-- RECORDS SHOWN follows --

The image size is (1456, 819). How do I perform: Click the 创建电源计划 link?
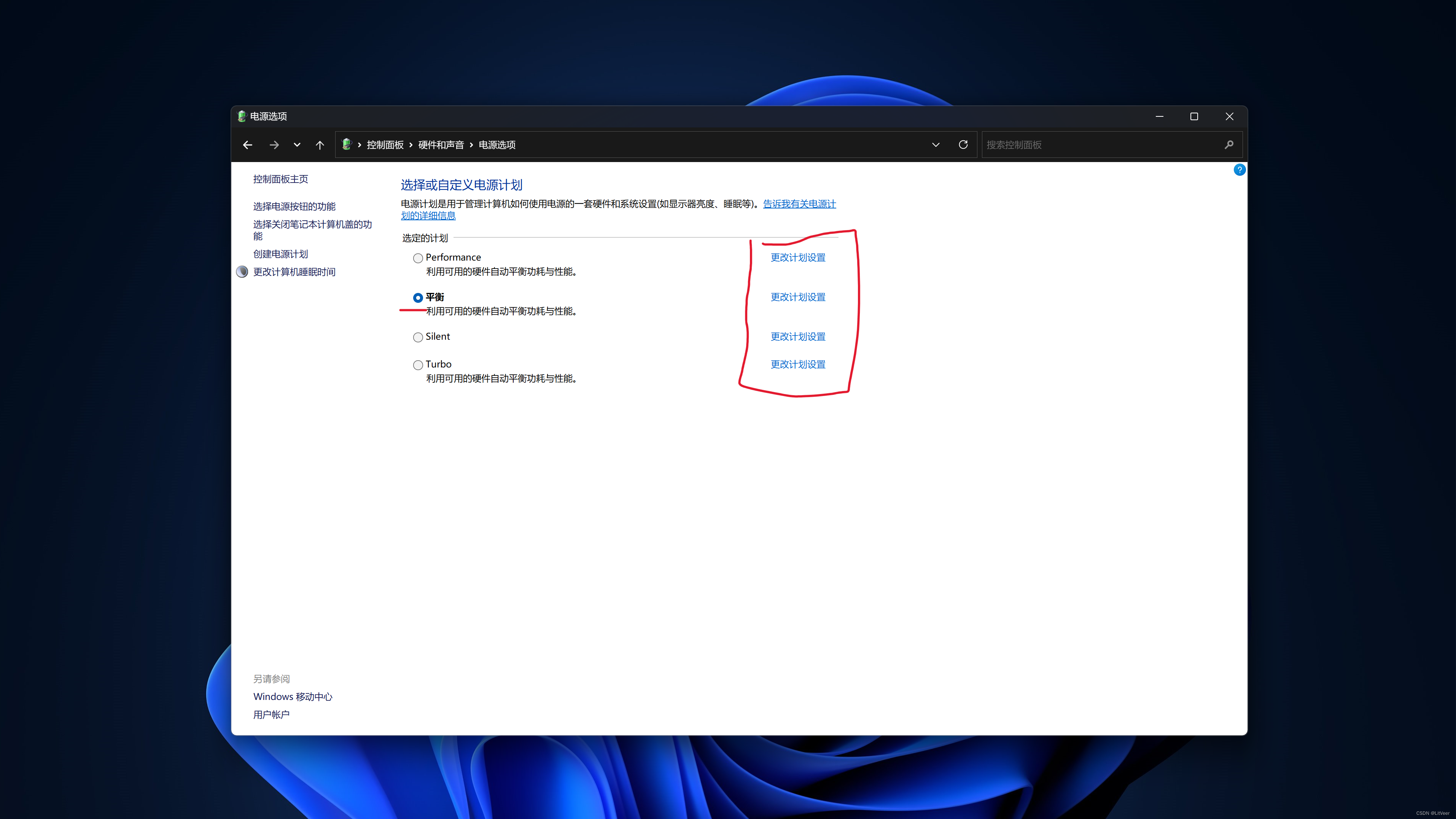click(280, 254)
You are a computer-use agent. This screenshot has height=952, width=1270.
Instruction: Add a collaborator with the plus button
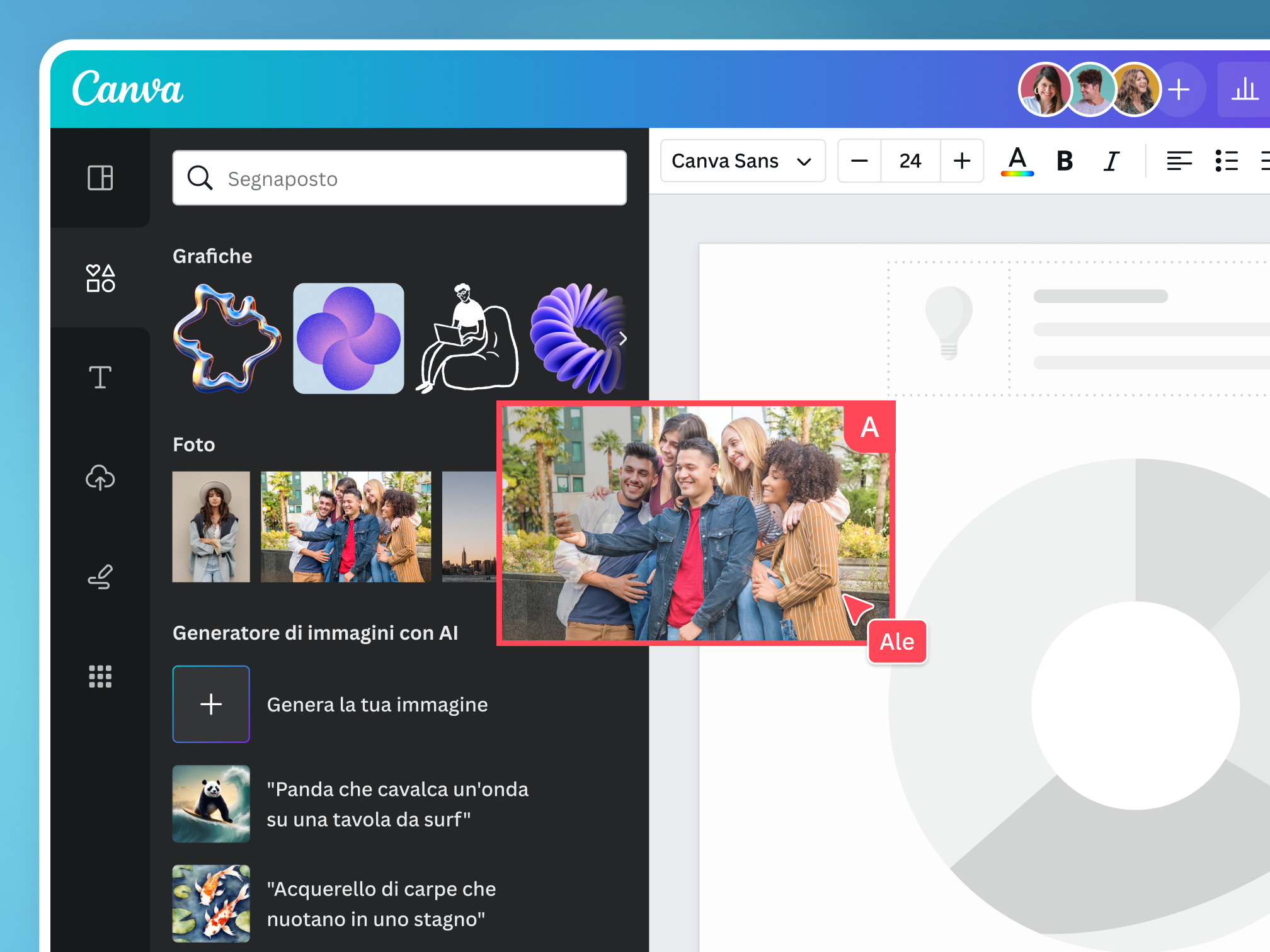pos(1179,89)
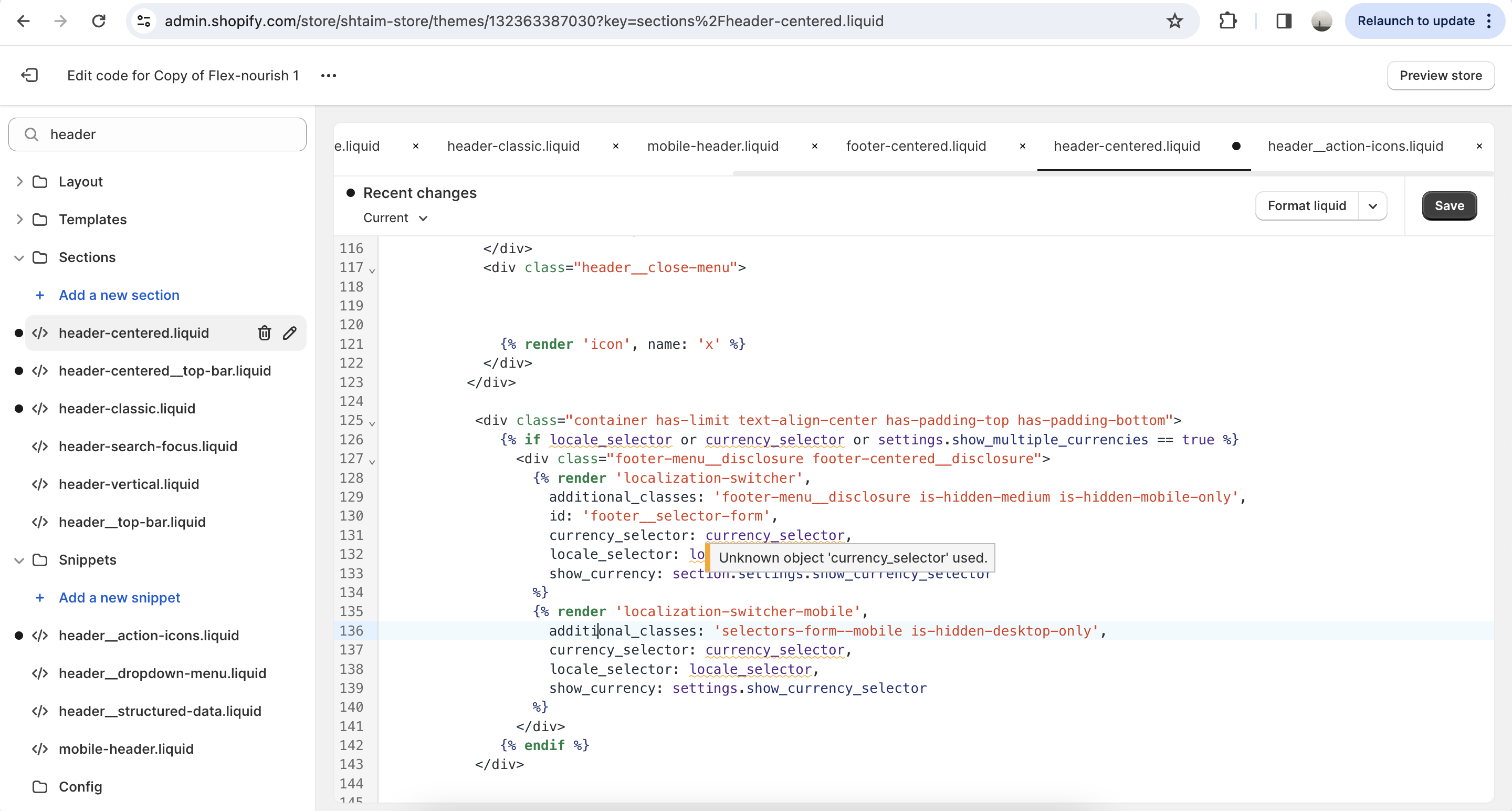Screen dimensions: 1512x811
Task: Open the Current version dropdown
Action: point(395,218)
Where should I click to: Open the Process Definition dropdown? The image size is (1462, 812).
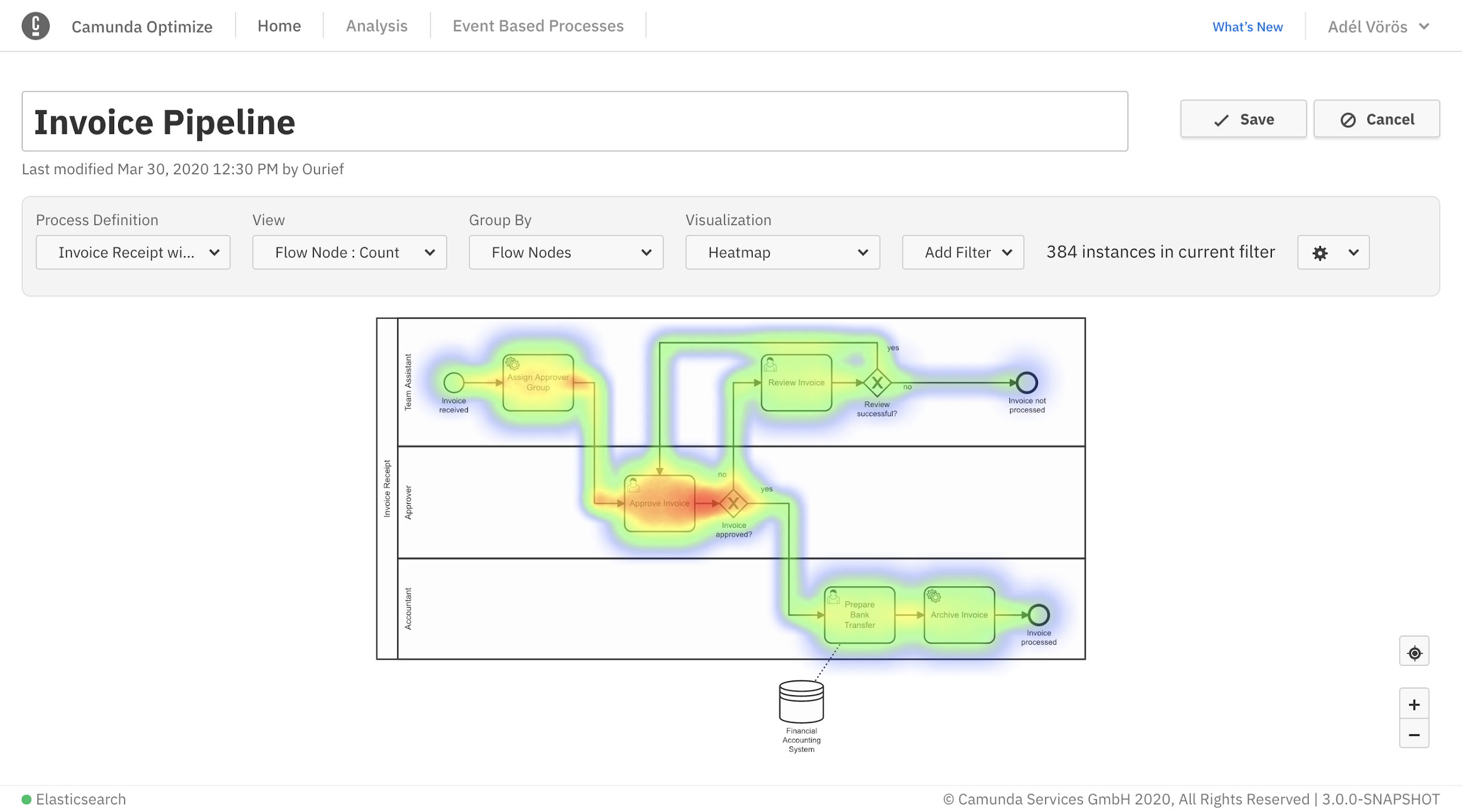tap(133, 253)
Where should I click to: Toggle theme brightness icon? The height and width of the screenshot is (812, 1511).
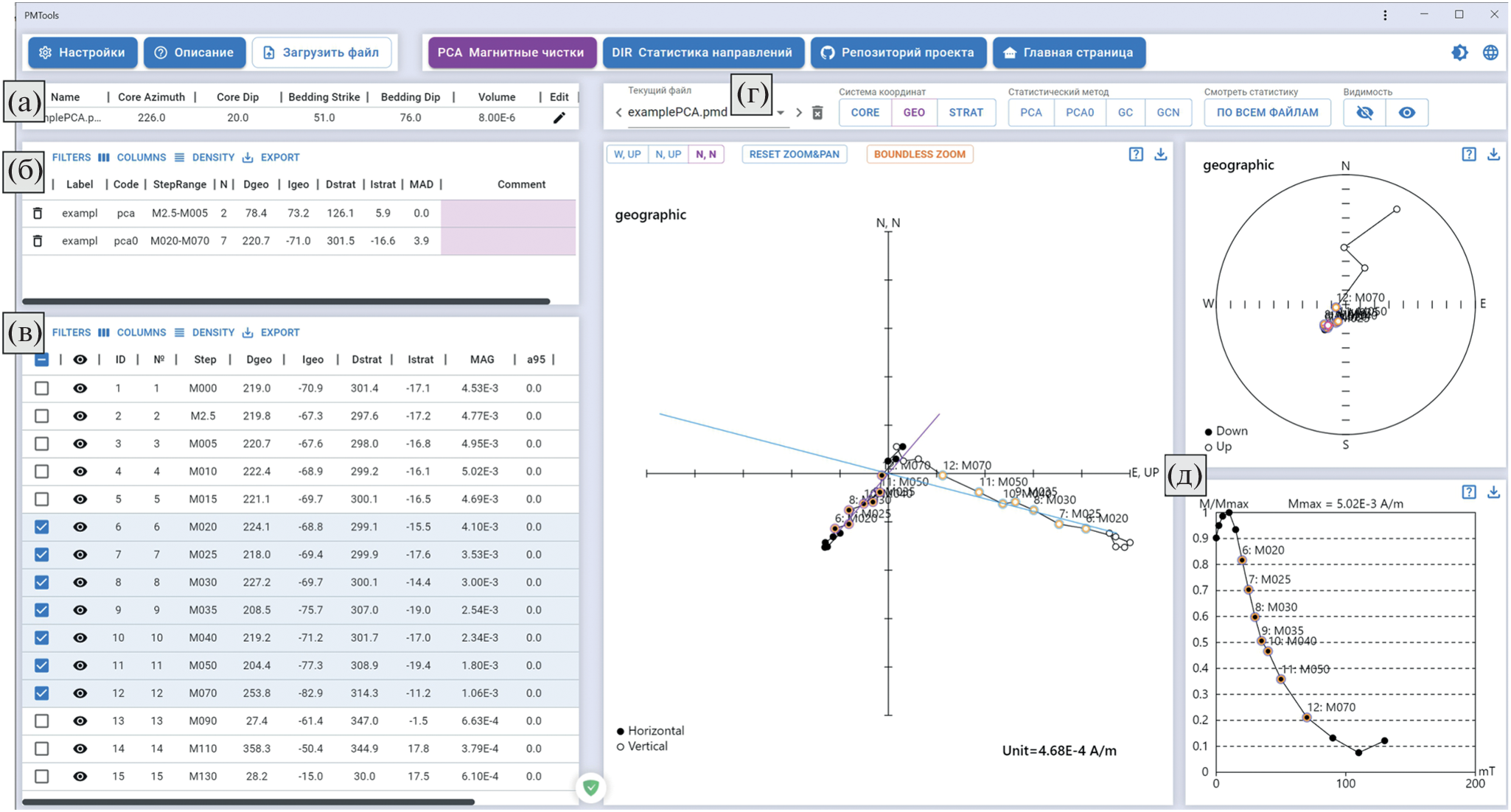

-- RECORDS SHOWN concluded --

• TASK STATEMENT: The answer must be every line of the data that contains the word "screenshot".

• RESULT OF THE EXERCISE:
You are a computer-use agent. This screenshot has height=952, width=1270.
Where should I click to: Toggle theme brightness icon? The height and width of the screenshot is (812, 1511).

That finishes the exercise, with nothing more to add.